主役不在の菊花賞。穴党記者が推すのは相当な変わり身が期待できるダービー出走馬2頭 (3ページ目)

  • 土屋真光●文 text by Tsuchiya Masamitsu
  • photo by Sankei Visual

 奥田記者が推すもう1頭は、プラダリア(牡3歳)だ。

「ダービー5着の実績馬ながら、秋初戦のGII神戸新聞杯(9月25日/中京・芝2200m)では8着と完敗。この敗戦で人気を落としそうですが、その分、馬券的な妙味は増します。

 そもそも前走は、レース前から陣営のトーンもあまり上がっておらず、調子はひと息の状態でした。本来なら坂路で行なう最終追いも、初めてCウッドで追われたほど。
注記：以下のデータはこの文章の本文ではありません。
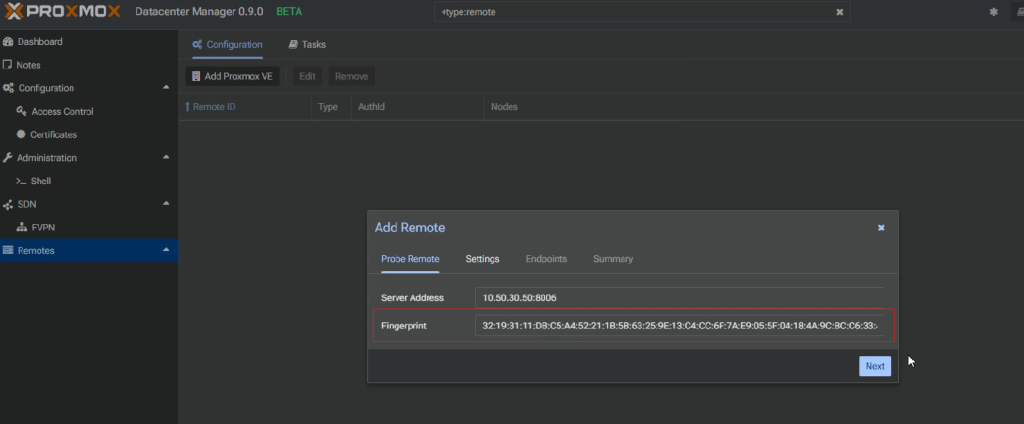Viewport: 1024px width, 424px height.
Task: Collapse the SDN sidebar section
Action: pyautogui.click(x=166, y=204)
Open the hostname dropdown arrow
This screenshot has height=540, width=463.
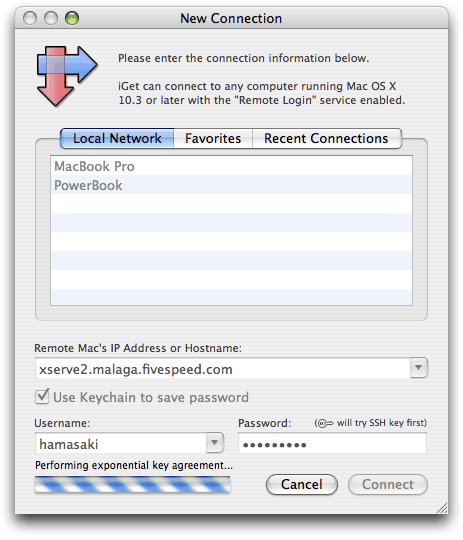click(419, 367)
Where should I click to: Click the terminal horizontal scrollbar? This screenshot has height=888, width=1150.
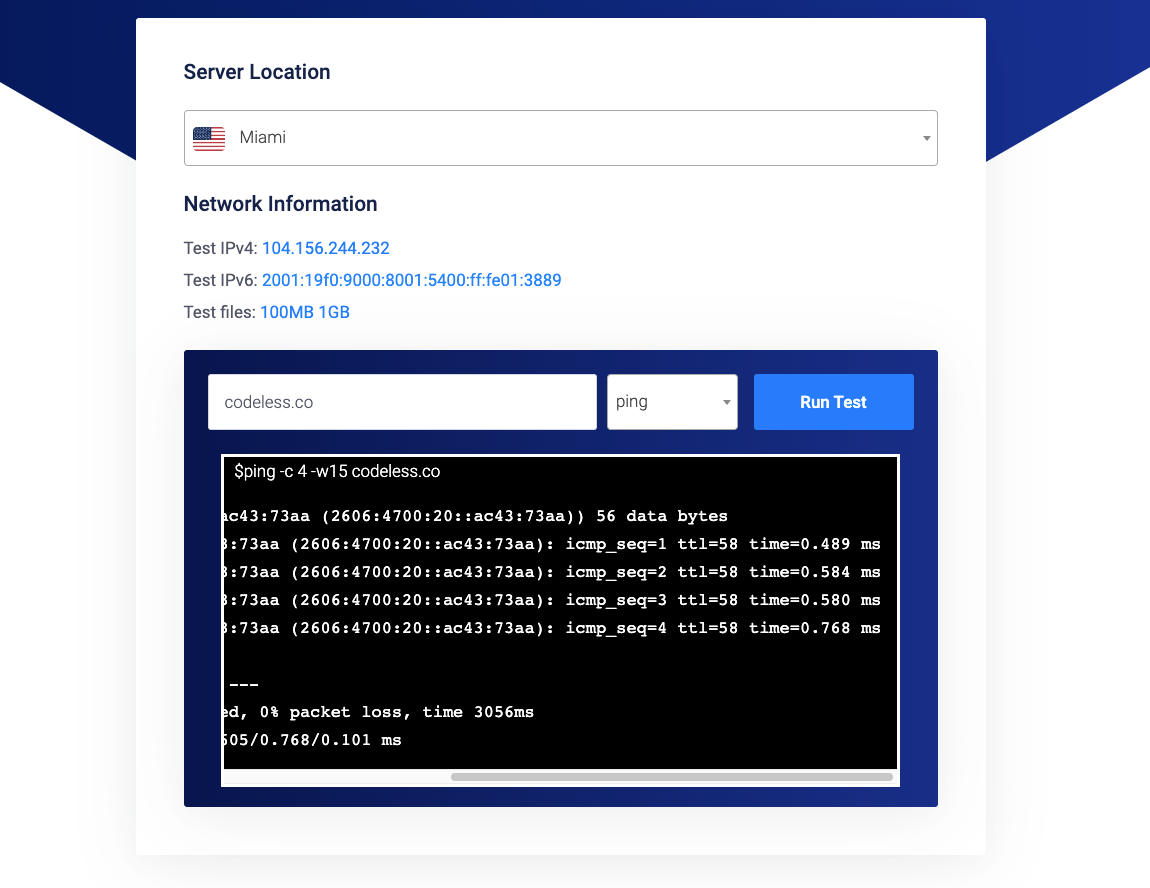(x=670, y=776)
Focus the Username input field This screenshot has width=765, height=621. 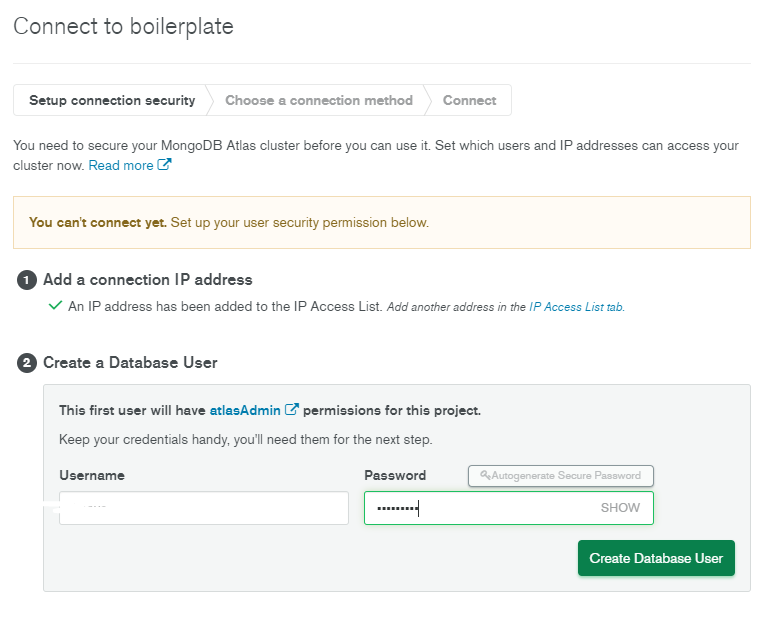click(x=204, y=508)
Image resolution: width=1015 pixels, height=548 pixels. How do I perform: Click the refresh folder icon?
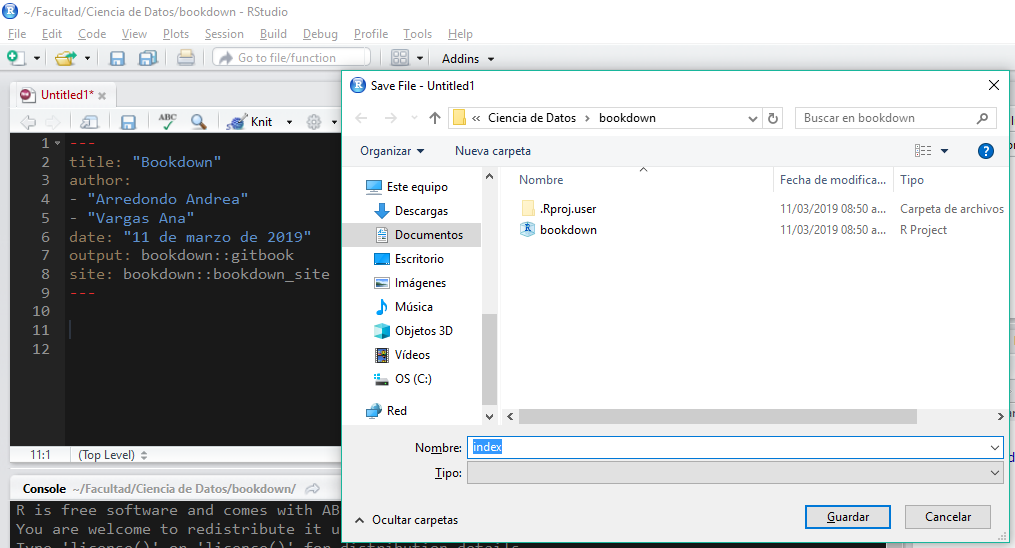[x=772, y=118]
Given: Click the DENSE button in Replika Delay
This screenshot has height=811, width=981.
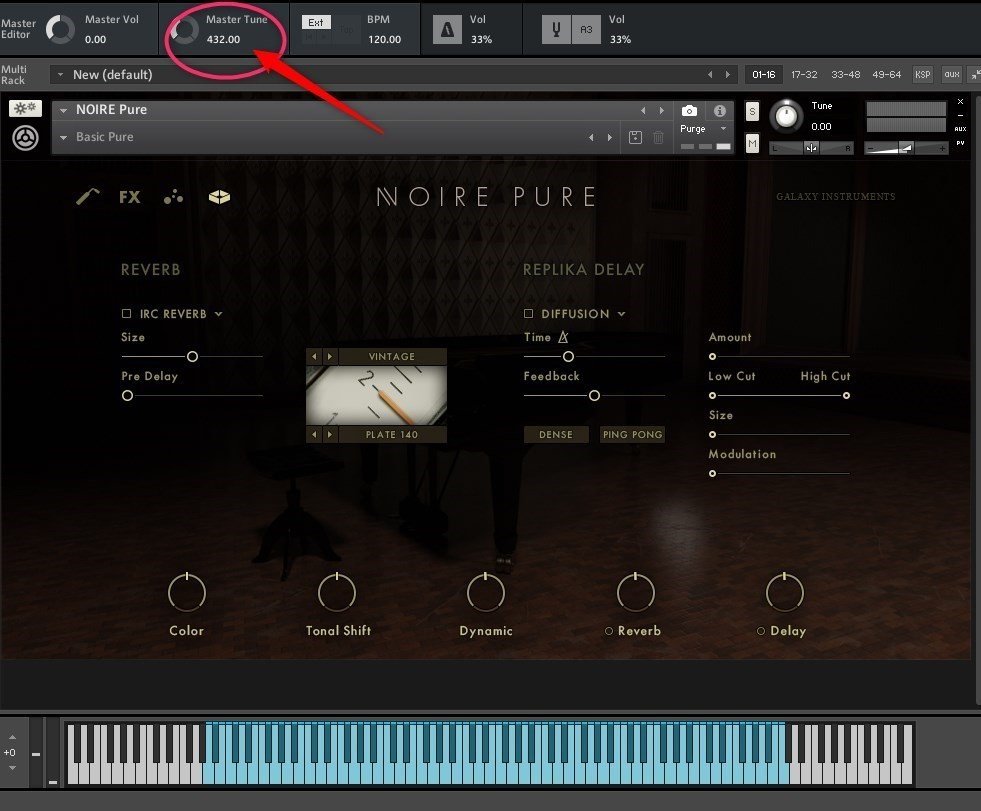Looking at the screenshot, I should 556,434.
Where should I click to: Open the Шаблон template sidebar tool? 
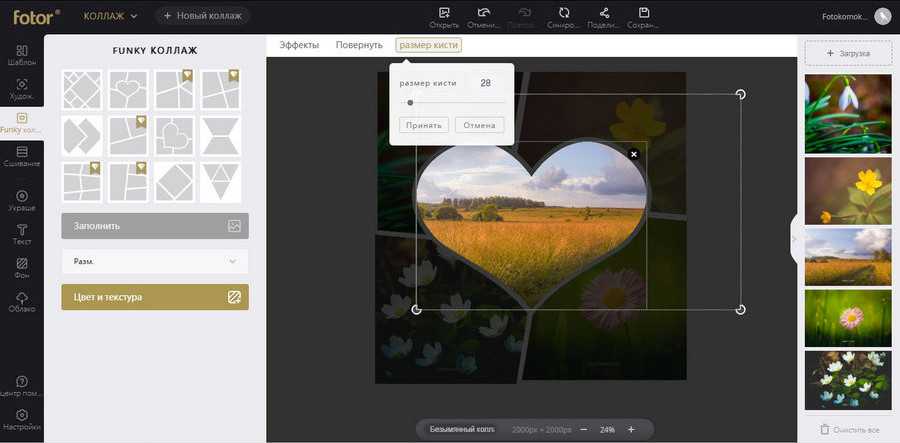[22, 54]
実際にレースでも、勝負どころでの反応がよくありませんでした。

 しかし今回は、一度叩かれたことで、状態は確実にアップ。1週前の追い切りでは、主戦の池添謙一騎手がまたがっていい動きを披露しました。おかげで、池添騎手も『前回は状態が全然だったので、ガラッと変わらないと厳しいと思っていたけど、今日の動きはめちゃくちゃよかった。春のいい頃に近づいているし、本番が楽しみになった』と好感触を得ていました。

 同馬を担当する池添学厩舎の平野健一助手も、『今回はキャンター、ふだんの追い切りの動きから、前走とは全然違う。動きが大きく見えます。カイ食い、毛づや、ボロ、この3つのどれを見ても体調のよさがうかがえます』と満足気。前走からの上積みは、間違いありません。

 ダービー5着は素直に評価できるものですし、今回のメンバーのなかでは同3着のアスクビクターモアに次ぐ上位着順。本調子を取り戻せば、地力上位の存在と言えるでしょう。

 ディープインパクト産駒は過去5年で3勝と、レースとの相性も抜群。池添騎手が『2400mも走れていた馬だし、距離も心配してない』と言うように、3000mの距離も問題はありません。前哨戦惨敗からの巻き返しは十分にあると見ています」

 確たる本命不在の"乱菊"。春の大舞台を経験し、ひと叩きしての変わり身が大いに見込める2頭の大駆けに期待したい。